Ernie Els had a huge comeback season in 2012.
He earned $3.45 million last year, won the British Open and finished second in the Zurich Classic to go along with his five top-10 finishes and nine top-25 finishes.
That was a major improvement from 2011, when Els earned just under $950,000 and had one top-10 finish.
Els appeared to be on a downhill track before he surged during the summer. He had a ninth-place finish in the U.S. Open before it all came together for him at the British Open.
He served notice with an opening round of 67 and then had a steady 70 in the second round. Then Els turned it on in the final 36 holes, shooting a 68 on moving day and another 68 in the final round to secure his fourth major title.
Adam Scott may have had control of the tournament with a six-stroke lead, but it was Els who took advantage when his competitor collapsed.
Els has won the U.S. Open twice and the British Open twice.
But how much does Els, 43, have left in his golfing tank?
Was his championship performance in the oldest of all majors an indicator that he can be considered one of the top-10 golfers in the world again, or are his best days behind him?
The chances are that the young lions on tour are going to have an advantage over Els on a weekly basis. While he may have one of the most beautiful swings in the history of the game, and he is already a World Golf Hall of Famer, the chances are not good that he can dominate on a weekly basis.
The younger generation of golfers, led by World No. 1 Rory McIlroy and big-hitting Bubba Watson, are just too good and too strong to beat on a regular basis.

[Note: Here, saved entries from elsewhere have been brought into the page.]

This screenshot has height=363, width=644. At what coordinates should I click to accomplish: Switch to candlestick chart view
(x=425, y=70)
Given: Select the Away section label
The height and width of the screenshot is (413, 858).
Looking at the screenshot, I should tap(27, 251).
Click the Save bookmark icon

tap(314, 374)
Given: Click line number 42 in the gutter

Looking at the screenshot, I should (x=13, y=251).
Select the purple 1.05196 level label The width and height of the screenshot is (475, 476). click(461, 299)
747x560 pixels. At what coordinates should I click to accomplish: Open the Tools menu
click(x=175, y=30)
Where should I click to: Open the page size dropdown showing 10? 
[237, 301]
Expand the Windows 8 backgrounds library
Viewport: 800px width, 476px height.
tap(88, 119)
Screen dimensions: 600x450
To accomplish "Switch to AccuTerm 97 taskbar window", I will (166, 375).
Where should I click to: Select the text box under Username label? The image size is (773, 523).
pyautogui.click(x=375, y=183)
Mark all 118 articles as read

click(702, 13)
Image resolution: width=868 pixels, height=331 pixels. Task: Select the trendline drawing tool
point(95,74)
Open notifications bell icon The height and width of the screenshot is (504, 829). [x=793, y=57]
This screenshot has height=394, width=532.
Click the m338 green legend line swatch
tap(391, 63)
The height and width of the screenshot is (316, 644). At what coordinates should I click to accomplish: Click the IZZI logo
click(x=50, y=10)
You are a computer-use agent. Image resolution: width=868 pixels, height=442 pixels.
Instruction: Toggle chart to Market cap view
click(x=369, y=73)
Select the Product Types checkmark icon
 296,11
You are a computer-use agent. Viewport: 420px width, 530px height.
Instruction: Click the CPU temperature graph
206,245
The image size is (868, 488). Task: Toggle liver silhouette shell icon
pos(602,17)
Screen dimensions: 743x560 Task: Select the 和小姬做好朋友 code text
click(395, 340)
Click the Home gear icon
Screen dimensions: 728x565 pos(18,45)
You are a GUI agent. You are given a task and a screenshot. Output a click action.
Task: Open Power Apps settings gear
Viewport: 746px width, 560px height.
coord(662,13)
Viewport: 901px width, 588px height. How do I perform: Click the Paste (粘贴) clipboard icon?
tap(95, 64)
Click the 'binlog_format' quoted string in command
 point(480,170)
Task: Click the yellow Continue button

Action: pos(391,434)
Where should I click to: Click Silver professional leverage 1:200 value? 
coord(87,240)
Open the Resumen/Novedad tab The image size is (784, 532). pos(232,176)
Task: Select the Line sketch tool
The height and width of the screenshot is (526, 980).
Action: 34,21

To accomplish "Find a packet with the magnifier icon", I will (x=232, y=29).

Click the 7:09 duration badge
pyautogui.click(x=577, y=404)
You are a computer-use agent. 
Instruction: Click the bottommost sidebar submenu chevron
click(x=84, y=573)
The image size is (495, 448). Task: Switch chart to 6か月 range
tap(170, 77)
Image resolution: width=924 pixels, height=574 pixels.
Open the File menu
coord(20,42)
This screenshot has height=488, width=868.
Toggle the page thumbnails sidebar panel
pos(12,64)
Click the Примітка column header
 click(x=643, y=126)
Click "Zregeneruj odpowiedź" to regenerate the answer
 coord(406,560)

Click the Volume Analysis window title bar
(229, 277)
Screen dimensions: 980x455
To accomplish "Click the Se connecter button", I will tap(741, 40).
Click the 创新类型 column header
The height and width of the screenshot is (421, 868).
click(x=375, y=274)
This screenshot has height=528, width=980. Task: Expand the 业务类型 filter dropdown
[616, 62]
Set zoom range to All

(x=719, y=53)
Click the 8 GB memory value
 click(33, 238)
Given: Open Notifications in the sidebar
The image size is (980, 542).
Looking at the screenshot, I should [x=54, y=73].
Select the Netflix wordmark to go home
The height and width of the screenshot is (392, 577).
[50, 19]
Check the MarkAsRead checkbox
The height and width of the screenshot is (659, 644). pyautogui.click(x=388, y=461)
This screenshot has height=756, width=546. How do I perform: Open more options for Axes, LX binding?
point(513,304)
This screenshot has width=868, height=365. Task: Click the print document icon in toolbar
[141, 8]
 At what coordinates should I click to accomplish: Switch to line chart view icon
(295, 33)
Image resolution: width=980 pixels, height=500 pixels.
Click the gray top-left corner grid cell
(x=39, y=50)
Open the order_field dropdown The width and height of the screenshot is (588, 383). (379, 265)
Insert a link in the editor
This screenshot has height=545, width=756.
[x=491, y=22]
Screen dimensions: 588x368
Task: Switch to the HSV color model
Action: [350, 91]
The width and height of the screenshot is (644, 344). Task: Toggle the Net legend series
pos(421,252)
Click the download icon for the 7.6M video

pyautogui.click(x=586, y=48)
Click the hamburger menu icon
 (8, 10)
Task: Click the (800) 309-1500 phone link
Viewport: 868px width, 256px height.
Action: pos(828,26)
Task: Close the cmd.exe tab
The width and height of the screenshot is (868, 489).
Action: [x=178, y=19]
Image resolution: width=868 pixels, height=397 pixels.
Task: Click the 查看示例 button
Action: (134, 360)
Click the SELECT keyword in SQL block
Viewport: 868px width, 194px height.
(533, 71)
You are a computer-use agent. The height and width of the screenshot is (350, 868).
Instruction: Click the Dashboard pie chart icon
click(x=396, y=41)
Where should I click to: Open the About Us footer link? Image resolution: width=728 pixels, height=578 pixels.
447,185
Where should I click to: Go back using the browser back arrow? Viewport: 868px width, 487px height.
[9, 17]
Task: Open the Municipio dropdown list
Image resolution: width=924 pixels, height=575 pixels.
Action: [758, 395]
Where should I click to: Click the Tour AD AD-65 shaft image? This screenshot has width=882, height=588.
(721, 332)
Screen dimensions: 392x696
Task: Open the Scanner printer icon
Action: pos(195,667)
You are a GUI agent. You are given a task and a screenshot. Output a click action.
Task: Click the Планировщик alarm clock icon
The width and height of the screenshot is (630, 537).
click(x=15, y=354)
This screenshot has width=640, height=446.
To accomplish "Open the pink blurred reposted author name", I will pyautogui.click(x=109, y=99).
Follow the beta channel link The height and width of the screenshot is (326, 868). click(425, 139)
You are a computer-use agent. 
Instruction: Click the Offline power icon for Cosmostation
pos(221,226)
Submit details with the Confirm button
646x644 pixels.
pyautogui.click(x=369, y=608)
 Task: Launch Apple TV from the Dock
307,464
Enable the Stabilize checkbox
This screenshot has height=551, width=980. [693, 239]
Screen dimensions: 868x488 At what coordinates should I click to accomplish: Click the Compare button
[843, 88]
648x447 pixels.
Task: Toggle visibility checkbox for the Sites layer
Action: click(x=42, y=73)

However, Els should not be discounted in the big events. It would be one thing if he had won the British Open but had finished poorly in the other majors. But the fact that he was in the top 10 in the U.S. Open may be even more significant.
The fact that Els could perform consistently in back-to-back majors means he is close to top form for the big events.
Els probably would be best served in cutting back his season-long play and concentrate on the majors. He played in 22 events last year, but for consistency's sake, he might be better served cutting that number to 18.
Taking four tournaments off would help him preserve his strength and sharpen his focus. He does not need to prove anything to anyone else since he is one of the game's all-time greats.
The swing is the thing with Els and he can get it done under pressure as well as anybody. His putting stroke may be an issue—he ranked 112th in strokes gained putting—but the rest of his game is still of championship quality.
Els is not just taking his putting issues and accepting them. He works with a putting coach and has developed a routine to improve this weakness.
"I've got a program that I'm on, that I work on physically with my eyes, then on the golf course and on the putting greens and where I practice,'' Els told ESPN.com. "I've got a much better routine. I didn't have much of a routine. Like in your long game, there's a certain routine that you go through, and we're just going back to basics.''
Els is a championship golfer who is still turned on by playing on the biggest stage.
He just may have another major—or two—left in him.